EXERCISE PROMPT ▸
Work through the material below and tally the lines holding "agent"; only the tally should be returned.

DATA TO USE ▸
►

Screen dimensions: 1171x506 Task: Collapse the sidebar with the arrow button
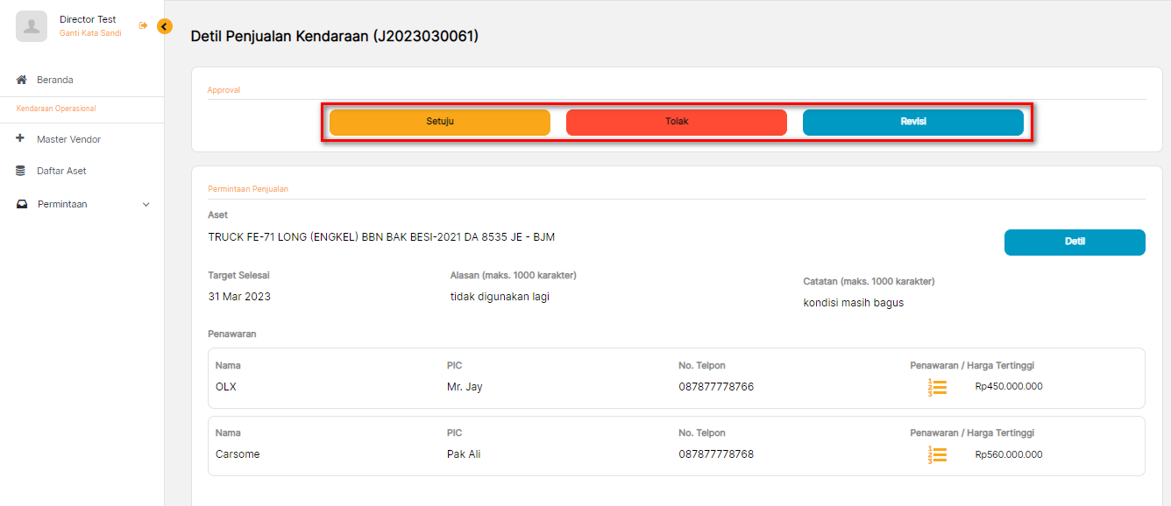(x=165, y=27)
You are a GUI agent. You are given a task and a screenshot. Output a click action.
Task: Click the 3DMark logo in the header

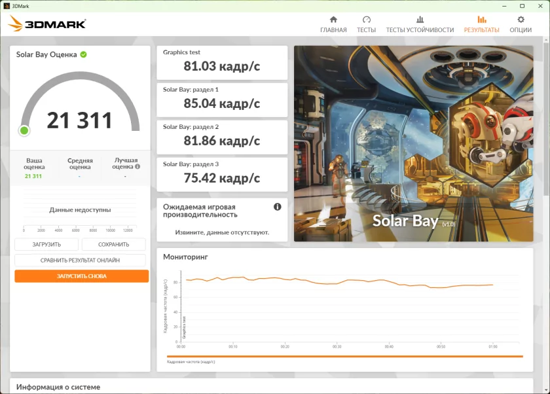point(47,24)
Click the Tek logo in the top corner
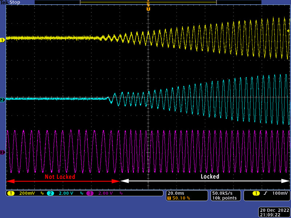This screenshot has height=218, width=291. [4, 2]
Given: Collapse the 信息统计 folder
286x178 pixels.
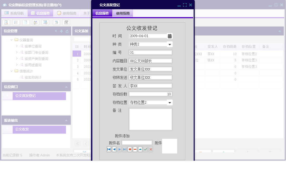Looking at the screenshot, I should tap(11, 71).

◄
►

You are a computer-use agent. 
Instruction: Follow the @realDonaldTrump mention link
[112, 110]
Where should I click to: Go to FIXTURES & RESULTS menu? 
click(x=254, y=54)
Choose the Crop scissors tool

◄
►

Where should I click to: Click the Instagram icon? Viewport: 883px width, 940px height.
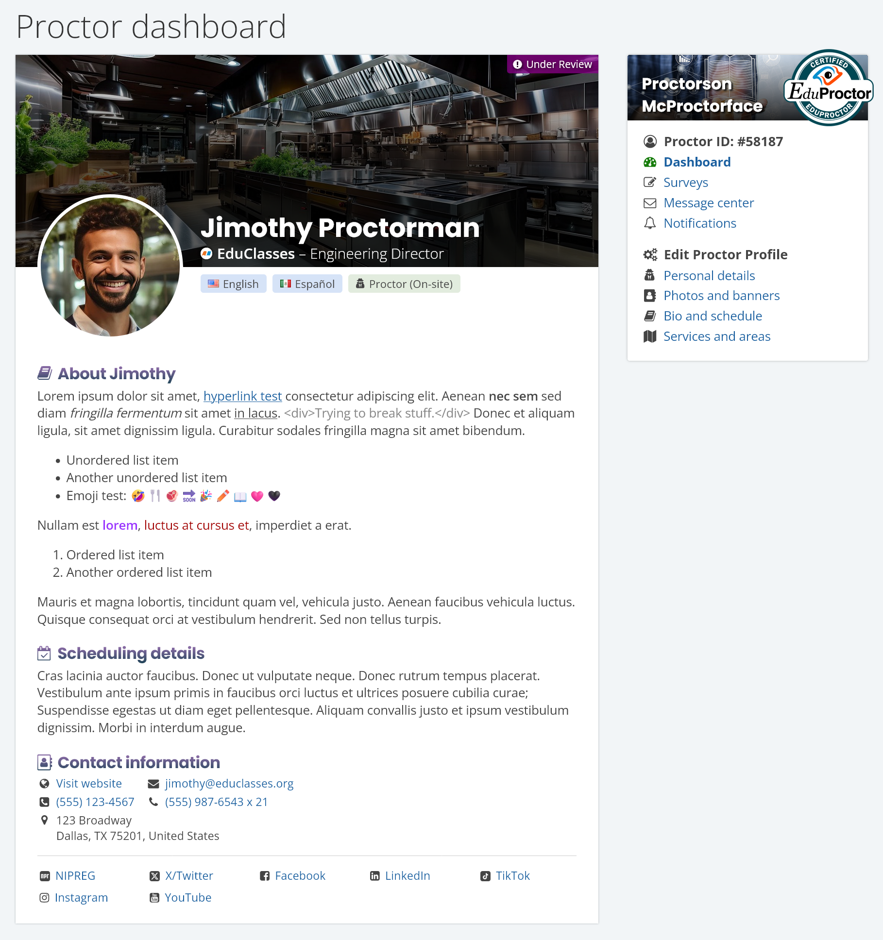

◄

ANSWER BOX ▸
2